When defining anything, it's helpful to look at the documents
by the people who use the terms.  So I chose three sources:    (02)

  1. Wikipedia: http://en.wikipedia.org/wiki/Master_data    (03)

  2. A citation by Wikipedia of a conference article from 2010 by
     Boris Otto and Alexander Schmidt, "Enterprise Data Architecture":
http://mitiq.mit.edu/ICIQ/Documents/IQ%20Conference%202010/Papers/2B1_EnterpriseMasterDataArchitecture.pdf    (04)

  3. A 596-page IBM Redbook from 2012 that goes into the details
     of IBM's version of Master Data Management (MDM).  See
     http://www.redbooks.ibm.com/redbooks/pdfs/sg247956.pdf    (05)

Wikipedia lists three "types of master data":    (06)

  1. "Reference Data is the set of permissible values to be used by other
     (master or transaction) data fields."    (07)

  2. "Master Data is a single source of basic business data used across
     multiple systems, applications, and/or processes."    (08)

  3. "Market Master Data is the single source of basic business data for
     an entire marketplace. Market master data is used among enterprises
     within the value chain. An example of Market Master Data is the UPC
     (Universal Product Code) found on consumer products."    (09)

The article by Otto & Schmidt is consistent with the Wikipedia.
It also cites and compares several "architectures", among which is
the 3-column Zachman "Framework for Information Systems" from 1987.
In 1992, Zachman and I (who were both working at IBM) published the
updated 6-column version:  http://www.jfsowa.com/pubs/sowazach.pdf    (010)

I followed Aristotle in relating each column to one of six question
words:  What? How? Where? Who? When? Why?  I also related it to the
work on conceptual schemas and to logic in E-R notation, predicate
calculus, and conceptual graphs.    (011)
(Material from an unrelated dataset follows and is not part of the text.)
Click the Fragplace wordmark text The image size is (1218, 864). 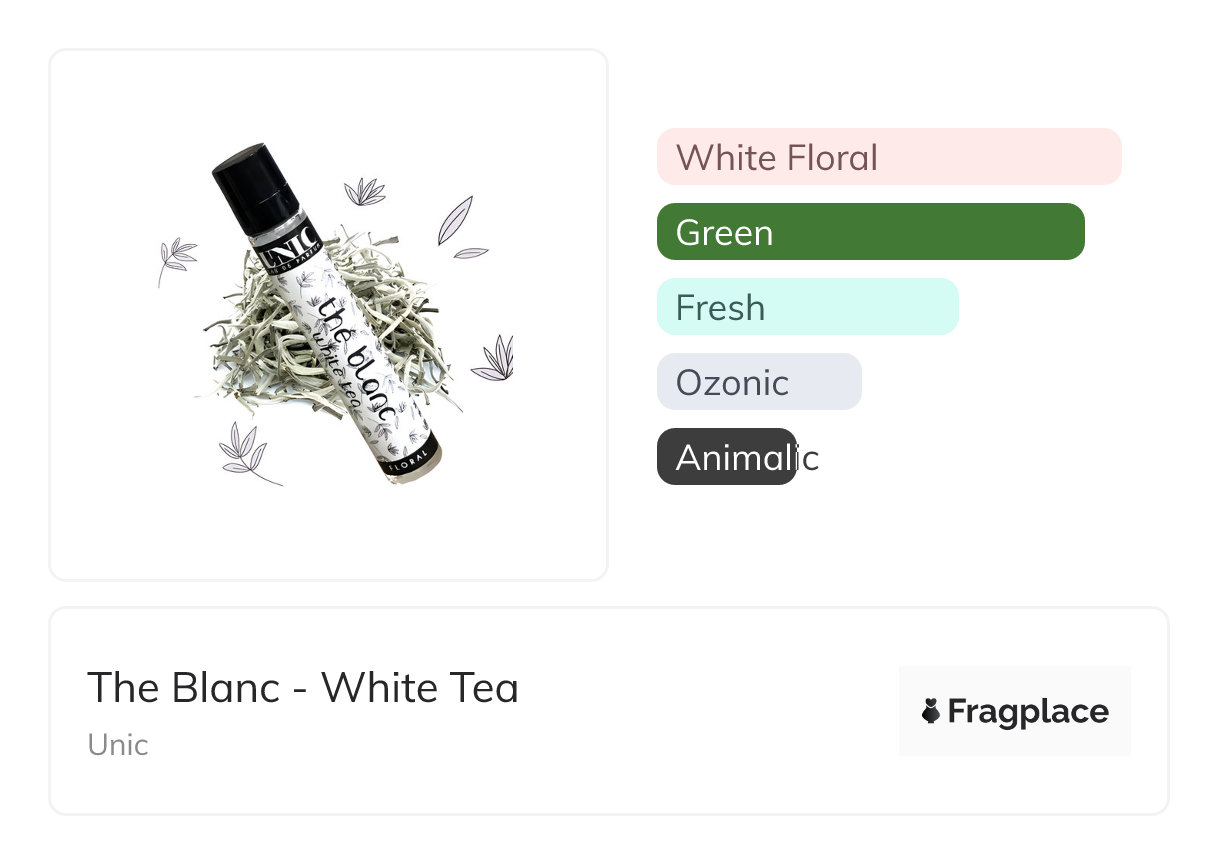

The IBM Redbook mentions logic in the sense of logical data models
(LDL), which it relates to UML and to physical data models for DB2.
It also mentions 'ontology' twice, but with a disclaimer.  It says
that the "IBM Infosphere Data Architect" manages glossaries and
ontologies about documents.  Unfortunately, it says that there is
a "tool break" that makes it difficult to use for MDM:    (012)

> [page 37] However, adopting the glossary and ontology profiles from
> there is a challenging undertaking, and thus we avoid following this
> approach, even though we entertain the idea of a central glossary
> often and encourage you to build one up yourself.    (013)
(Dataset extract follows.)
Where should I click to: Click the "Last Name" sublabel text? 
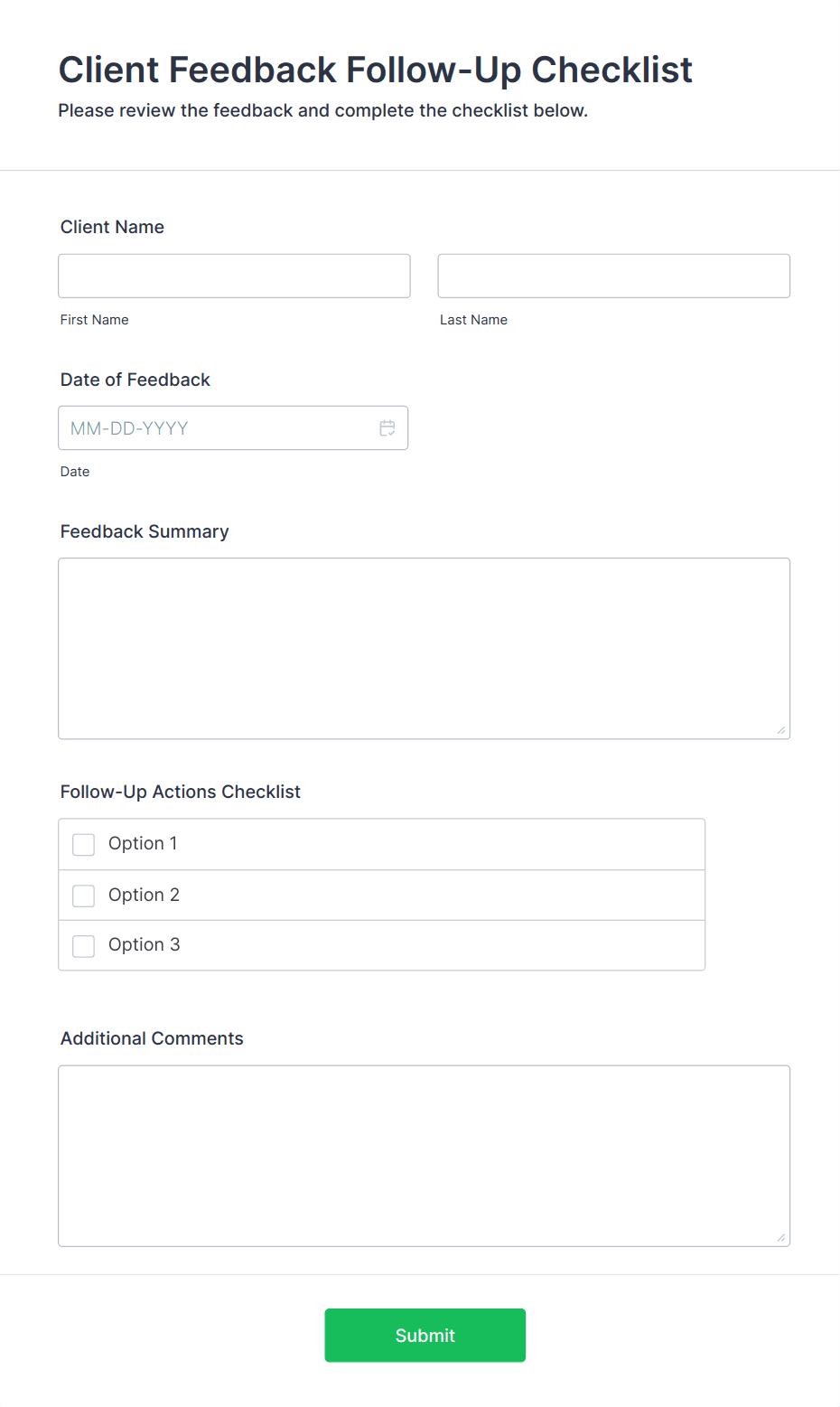pos(473,320)
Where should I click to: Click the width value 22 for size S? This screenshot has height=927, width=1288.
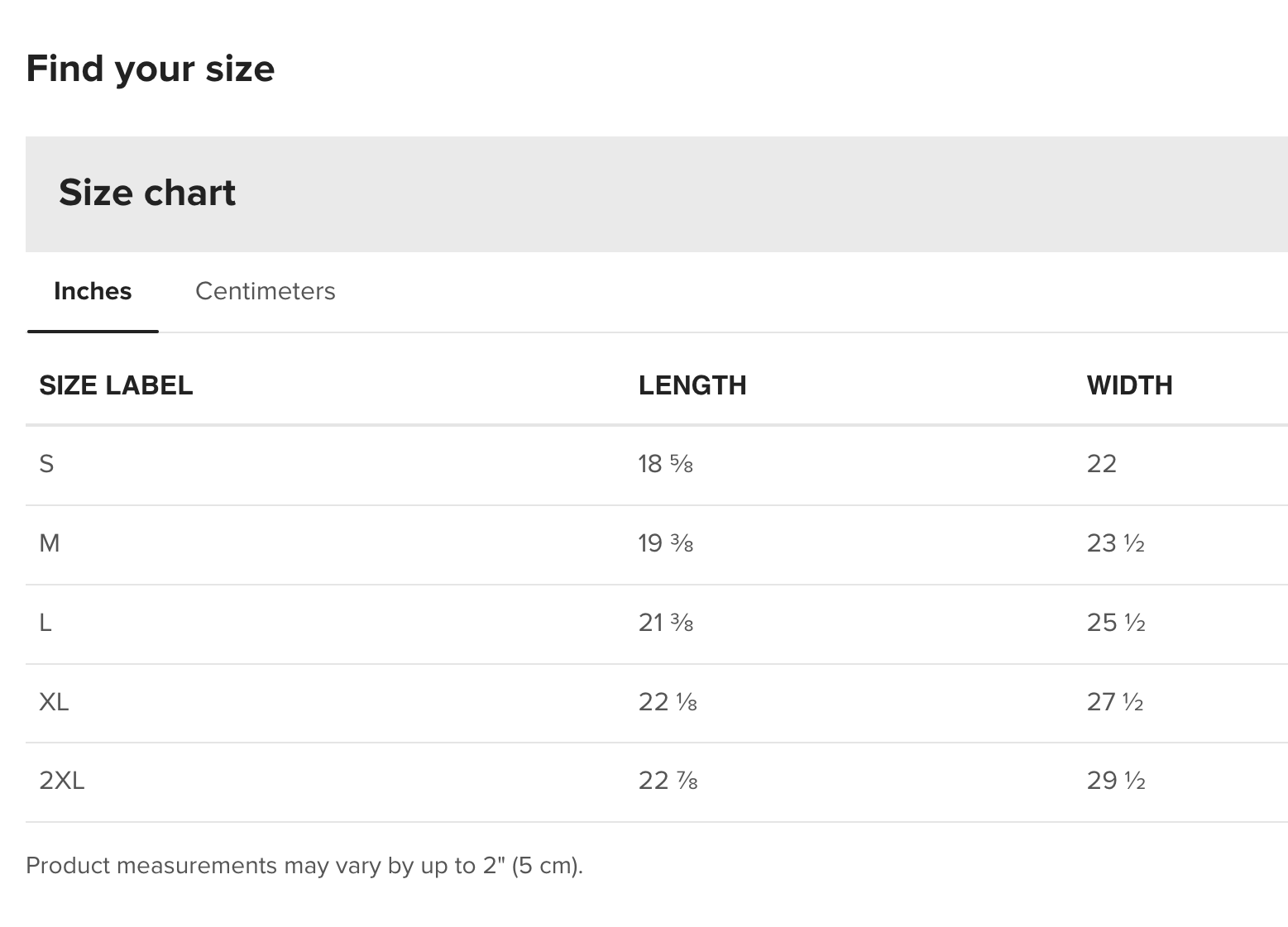[x=1101, y=464]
I find that statement from 2012 extremely frustrating.  I wrote my 1984
book while I was at IBM.  I was teaching, lecturing, and writing about
logic and ontology and their relationship to AI, databases, linguistics,
and the conceptual schema.  I also designed and implemented the ILIS
parser, which Ted Codd and his group adopted for mapping English
queries to SQL:  http://www.jfsowa.com/pubs/ilis.pdf    (014)

There were many, many other IBM researchers and developers who knew,
understood, published, and implemented prototypes and highly usable
tools for processing languages, glossaries, logics, ontologies, and
mapping them to and from DBs, KBs, English, German, French, Italian,
Spanish, Portuguese, Japanese, etc.  None of them became IBM products.    (015)
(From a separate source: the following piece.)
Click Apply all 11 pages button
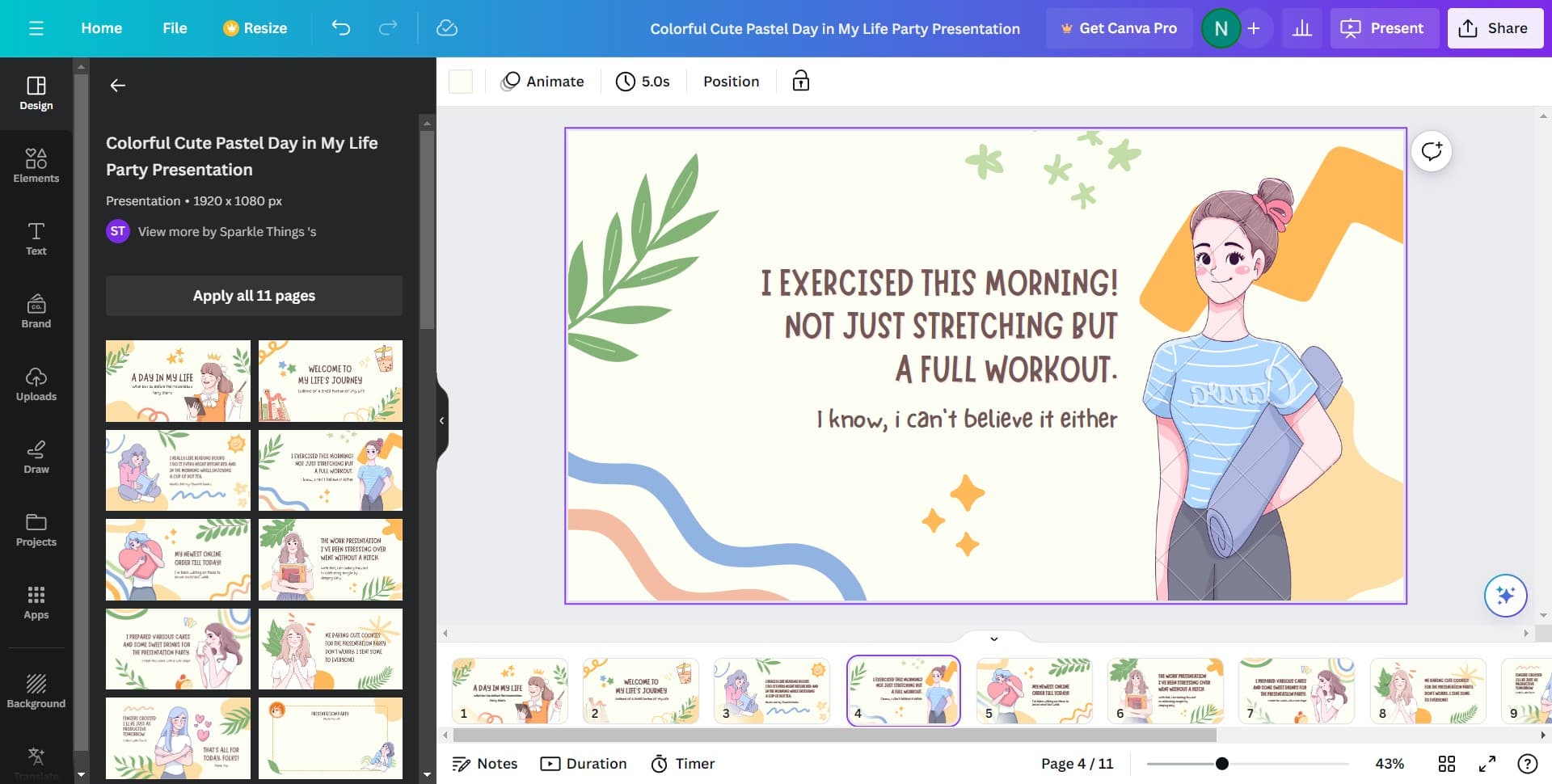This screenshot has width=1552, height=784. [x=254, y=296]
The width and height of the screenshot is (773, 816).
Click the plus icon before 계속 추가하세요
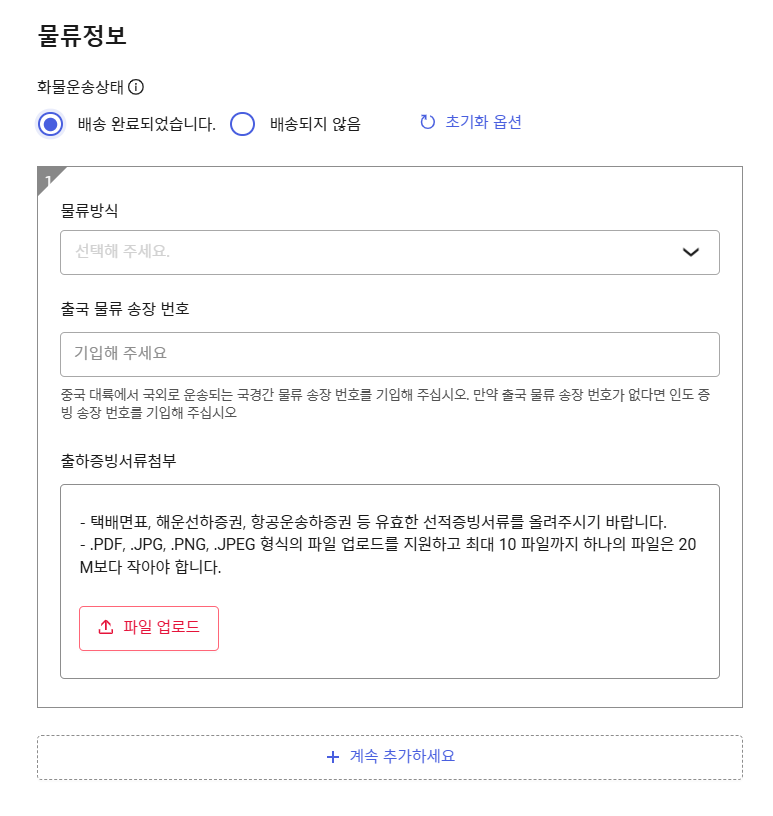(333, 757)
That incompatible "tool break" is the result of IBM *buying* companies
that developed incompatible solutions to problems. IBM researchers had
recognized and were developing *compatible* tools for solving those
problems since the 1970s. That joint paper with Zachman was just one
of my efforts to relate the many versions to one another.  Around the
same time, I was participating (as an IBM representative) in ANSI and
ISO standards projects and the DARPA-sponsored project for Shared
Reusable Knowledge Bases (SRKB). For references and brief descriptions,
see "SRKB" and "IRDS conceptual schema" in http://www.jfsowa.com/ikl .    (016)

Now to relate that to this thread:    (017)

> I'm concerned that you agree that "ontologies and master data
> represent ... essentially the same thing."    (018)

That depends on how broad we interpret the word 'essentially'.
In the ikl web page, I've been trying to relate all such projects.    (019)

> ontologies are to master data as types are to instances    (020)

> In my experience, ontologies are every bit as much about the instances
> as database tables. Iíve never seen an enterprise ontology that was
> not about instances.    (021)

Note that some instances, such as the earth and the sun, are critical
for defining a huge number of types.  Any enterprise (business or
government or NGO) will distinguish privileged instances -- including
the enterprise itself.  In the axioms for arithmetic, 0 and 1 are
treated as privileged instances.  But I agree that most ontologies
will define many more types than special instances.    (022)

> Note also that RDF is essentially about instances; adding theory to
> it is the function of RDF Schema and OWL.    (023)

Yes.  And note that RDFS uses RDF as its base logic.  In effect,
RDFS is a metalanguage for specifying the semantics of RDF data.
Any version of logic can be used as a metalanguage.    (024)

> Does any such thing as a non-relational database management system
> actually exist, bearing in mind data is represented using relations?    (025)

Any graph can be mapped to a table -- and vice versa.  Note that
people who never heard of logic, ontology, SQL, or RDF use
spreadsheets for data they want to save and/or print in a table.    (026)

> I can't grasp how "Prolog" is an example of a "mapping tool".
> "Mapping", to me, and as I think is intended here, is "data mapping".    (027)

> ETL stands for extract, transform and load, which is a very common
> activity in the database world.It seems that an ontology-supported
> ETL process would be close to  the topic(s) raised here, and there
> appears to be a fair amount of  experience with this.    (028)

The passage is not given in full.